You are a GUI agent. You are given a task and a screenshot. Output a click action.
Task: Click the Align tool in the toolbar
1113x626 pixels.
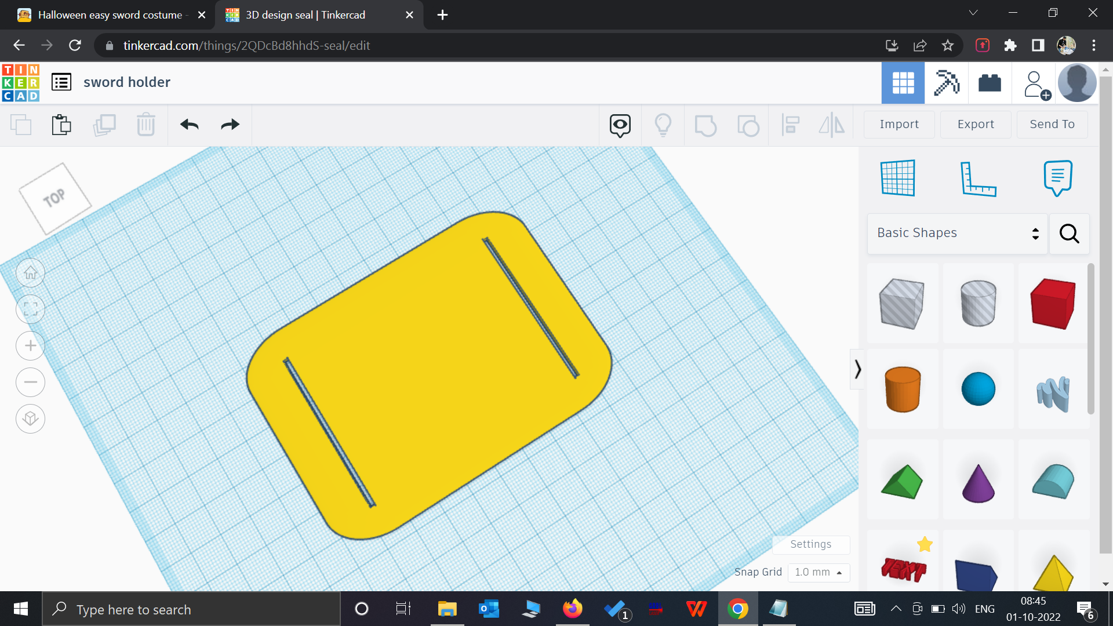point(790,125)
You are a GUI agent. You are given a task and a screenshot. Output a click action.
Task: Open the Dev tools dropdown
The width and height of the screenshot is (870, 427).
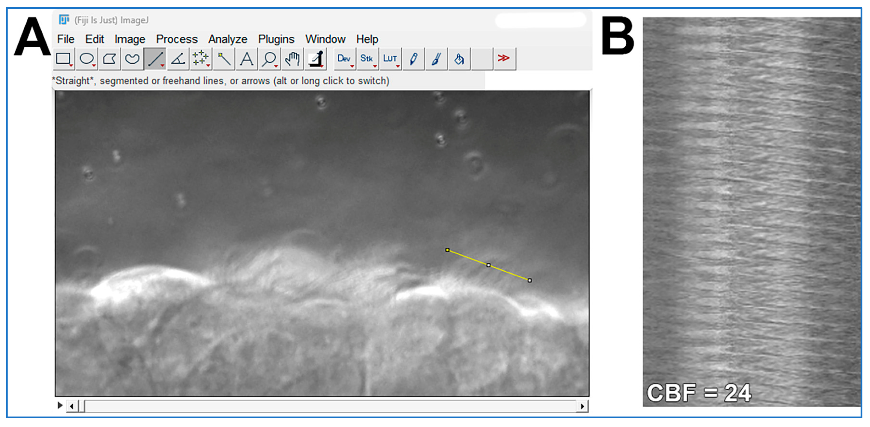click(x=344, y=59)
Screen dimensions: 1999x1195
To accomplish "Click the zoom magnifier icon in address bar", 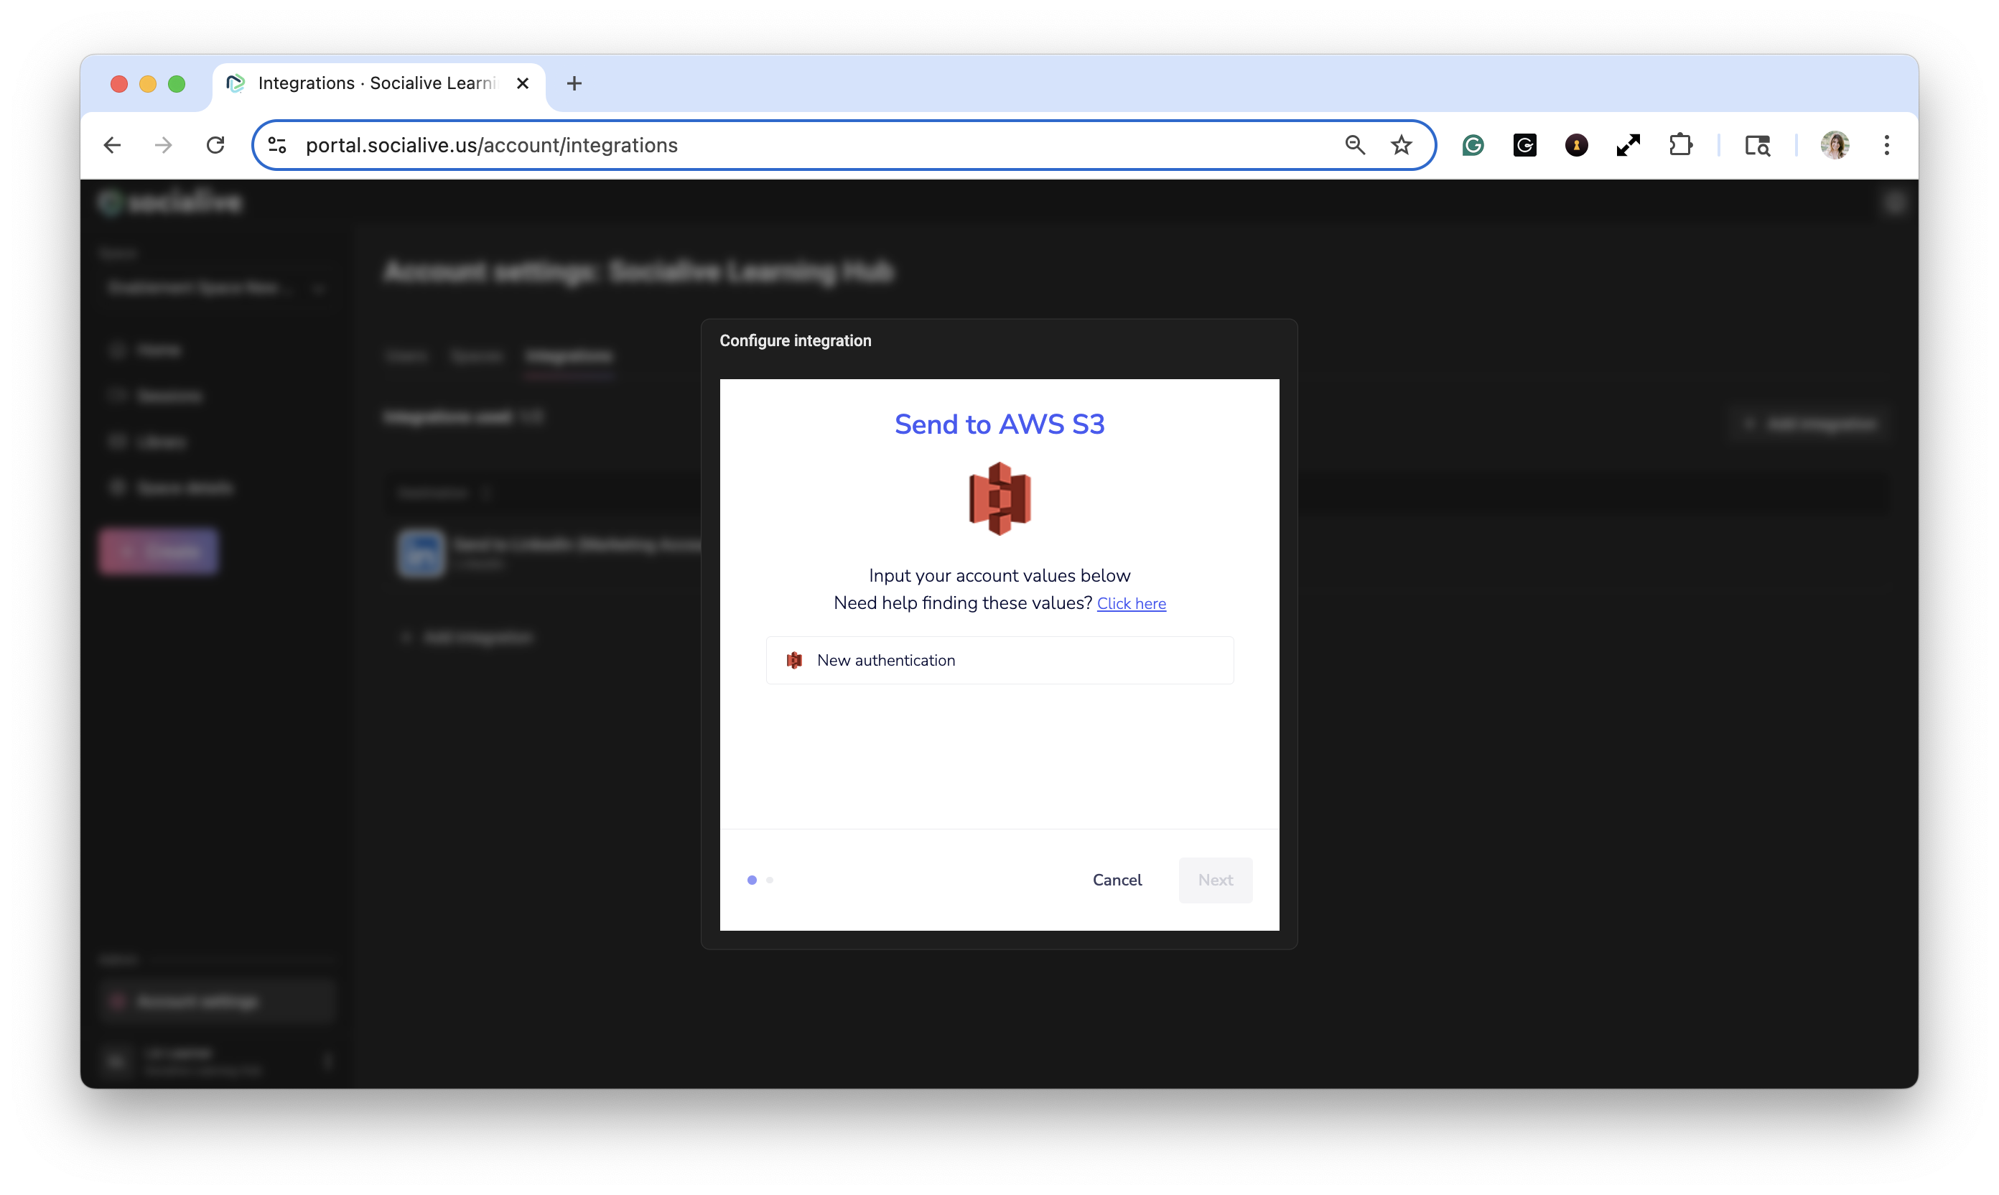I will [x=1355, y=145].
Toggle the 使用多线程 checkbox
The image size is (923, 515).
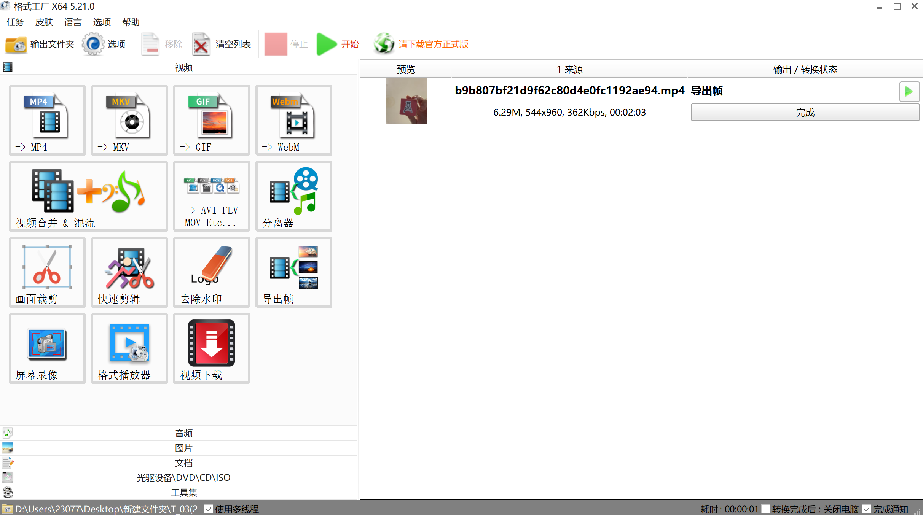[x=208, y=509]
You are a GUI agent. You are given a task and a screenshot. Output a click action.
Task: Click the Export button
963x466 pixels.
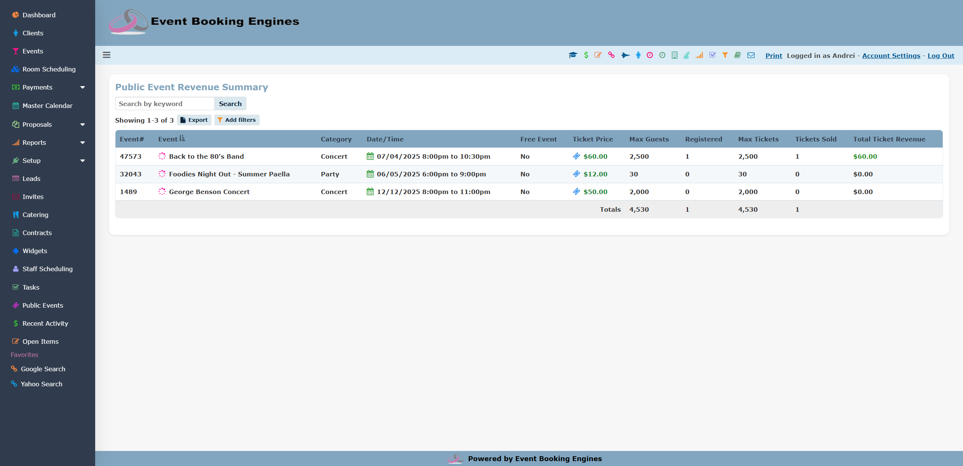tap(194, 120)
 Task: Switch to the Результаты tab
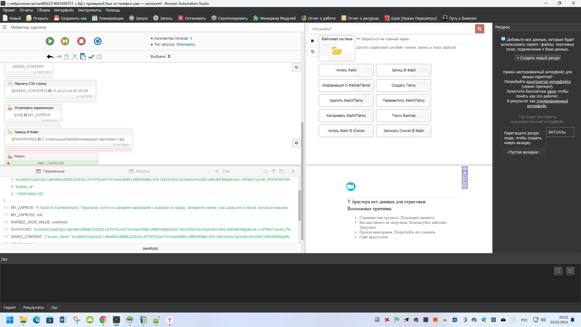pyautogui.click(x=33, y=308)
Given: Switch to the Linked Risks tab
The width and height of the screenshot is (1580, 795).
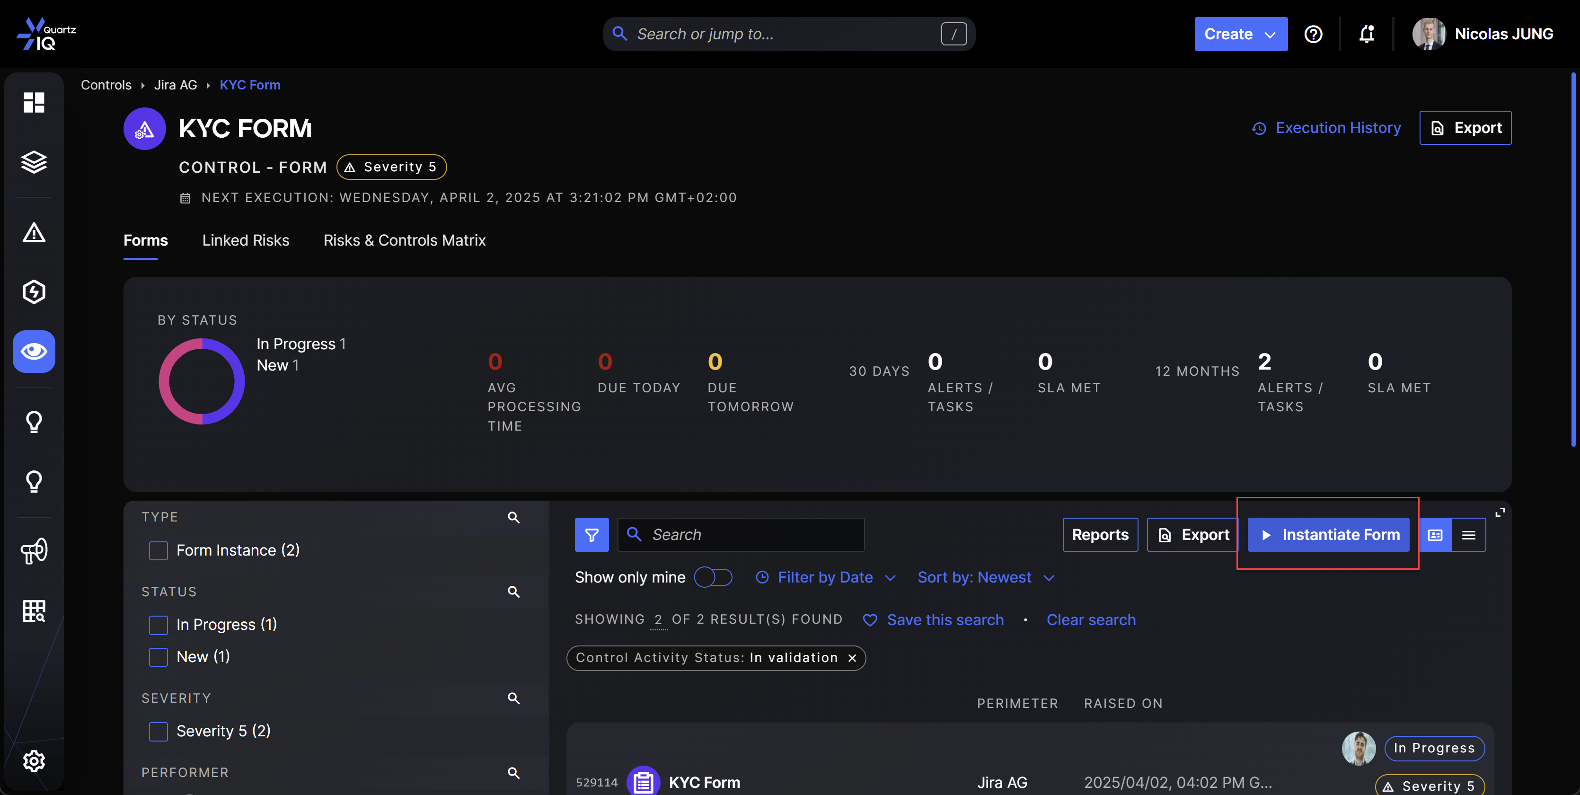Looking at the screenshot, I should pyautogui.click(x=245, y=240).
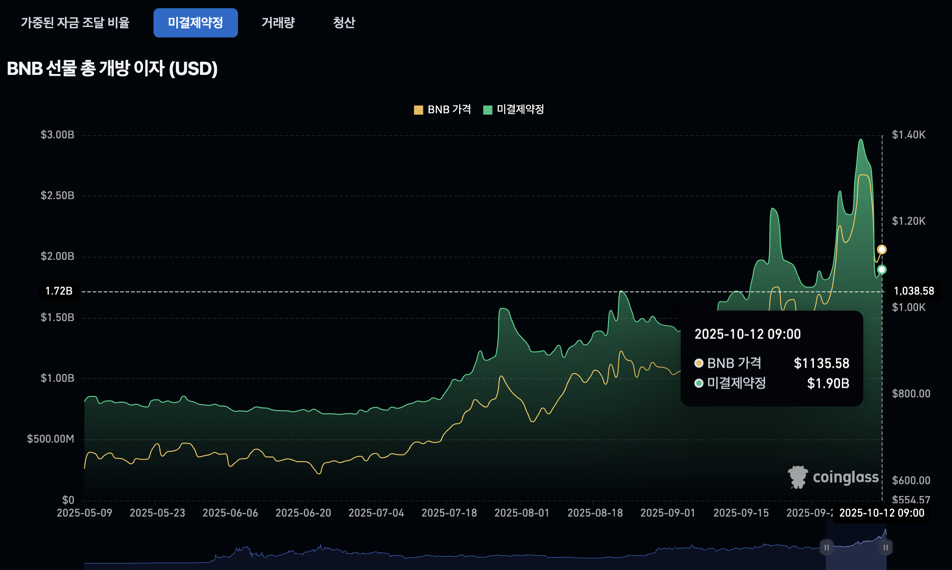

● **What this task involves**
From the line that contains "963x466 pixels." through the last line of the listing, copy each line exactly; both end lines stay in, and pictures stay out.

● **Output of the task**
963x466 pixels.
tap(194, 120)
 Task: Switch to the Результаты tab
pyautogui.click(x=33, y=308)
Given: Switch to the Linked Risks tab
The width and height of the screenshot is (1580, 795).
Looking at the screenshot, I should pyautogui.click(x=245, y=240).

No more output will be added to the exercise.